__Task objective__: Put the lines of the records below into a JSON list of strings, one string per line, with blank lines left out. Take only the lines from the one containing "You are a GUI" through the end of the records, both ends included.
** start of Data supplied **
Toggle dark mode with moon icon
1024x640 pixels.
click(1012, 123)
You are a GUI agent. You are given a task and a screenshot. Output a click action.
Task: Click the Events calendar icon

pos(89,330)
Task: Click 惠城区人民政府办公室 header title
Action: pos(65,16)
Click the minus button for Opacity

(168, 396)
** end of Data supplied **
__In response__:
[
  "You are a GUI agent. You are given a task and a screenshot. Output a click action.",
  "Task: Click the Events calendar icon",
  "pos(89,330)",
  "Task: Click 惠城区人民政府办公室 header title",
  "Action: pos(65,16)",
  "Click the minus button for Opacity",
  "(168, 396)"
]